# [Short exercise]
Copy out every line of the material below that contains the word "page".

** begin Dataset rows **

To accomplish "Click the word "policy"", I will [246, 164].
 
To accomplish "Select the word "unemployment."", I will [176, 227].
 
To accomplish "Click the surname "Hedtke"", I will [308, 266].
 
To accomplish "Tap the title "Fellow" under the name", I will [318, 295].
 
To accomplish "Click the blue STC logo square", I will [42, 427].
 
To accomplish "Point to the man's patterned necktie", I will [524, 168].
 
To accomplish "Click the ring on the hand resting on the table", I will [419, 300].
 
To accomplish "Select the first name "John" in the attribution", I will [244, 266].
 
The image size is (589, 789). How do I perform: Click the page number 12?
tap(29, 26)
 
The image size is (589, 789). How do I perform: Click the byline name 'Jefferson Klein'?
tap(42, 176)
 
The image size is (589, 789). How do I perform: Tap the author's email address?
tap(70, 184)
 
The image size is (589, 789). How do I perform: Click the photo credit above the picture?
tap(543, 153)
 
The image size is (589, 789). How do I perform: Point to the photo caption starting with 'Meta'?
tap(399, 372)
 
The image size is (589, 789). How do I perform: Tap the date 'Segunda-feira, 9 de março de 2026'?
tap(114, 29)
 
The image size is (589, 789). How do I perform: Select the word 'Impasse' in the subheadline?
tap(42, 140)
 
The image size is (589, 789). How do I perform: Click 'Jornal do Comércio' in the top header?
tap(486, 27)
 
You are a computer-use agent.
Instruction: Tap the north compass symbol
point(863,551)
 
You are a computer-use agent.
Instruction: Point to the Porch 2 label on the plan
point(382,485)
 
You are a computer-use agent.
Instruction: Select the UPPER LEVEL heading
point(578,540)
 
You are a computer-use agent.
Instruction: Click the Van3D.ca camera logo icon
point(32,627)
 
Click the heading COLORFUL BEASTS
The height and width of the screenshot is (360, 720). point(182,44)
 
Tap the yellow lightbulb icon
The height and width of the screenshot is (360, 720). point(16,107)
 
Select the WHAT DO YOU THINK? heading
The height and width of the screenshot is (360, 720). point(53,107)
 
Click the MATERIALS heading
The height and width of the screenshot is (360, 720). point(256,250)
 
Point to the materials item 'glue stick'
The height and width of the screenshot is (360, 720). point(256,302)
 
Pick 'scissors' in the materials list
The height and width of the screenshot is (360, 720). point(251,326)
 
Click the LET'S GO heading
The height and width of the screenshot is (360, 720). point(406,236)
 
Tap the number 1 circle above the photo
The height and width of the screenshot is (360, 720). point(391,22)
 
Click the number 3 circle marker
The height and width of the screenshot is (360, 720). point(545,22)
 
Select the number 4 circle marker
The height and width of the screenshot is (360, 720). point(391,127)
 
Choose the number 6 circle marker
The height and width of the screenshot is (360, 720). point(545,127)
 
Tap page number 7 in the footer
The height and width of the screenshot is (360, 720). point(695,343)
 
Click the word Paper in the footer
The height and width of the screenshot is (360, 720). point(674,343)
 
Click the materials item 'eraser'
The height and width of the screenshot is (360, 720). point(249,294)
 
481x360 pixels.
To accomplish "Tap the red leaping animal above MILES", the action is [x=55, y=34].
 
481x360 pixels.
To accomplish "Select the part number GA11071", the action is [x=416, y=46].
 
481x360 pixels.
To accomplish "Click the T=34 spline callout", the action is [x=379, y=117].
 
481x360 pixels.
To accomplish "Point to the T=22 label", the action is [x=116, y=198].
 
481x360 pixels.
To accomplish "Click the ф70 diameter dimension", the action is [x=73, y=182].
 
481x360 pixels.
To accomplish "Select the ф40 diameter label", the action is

** end Dataset rows **

# [Task result]
The image size is (589, 789). How do I perform: Click the page number 12?
Tap page number 7 in the footer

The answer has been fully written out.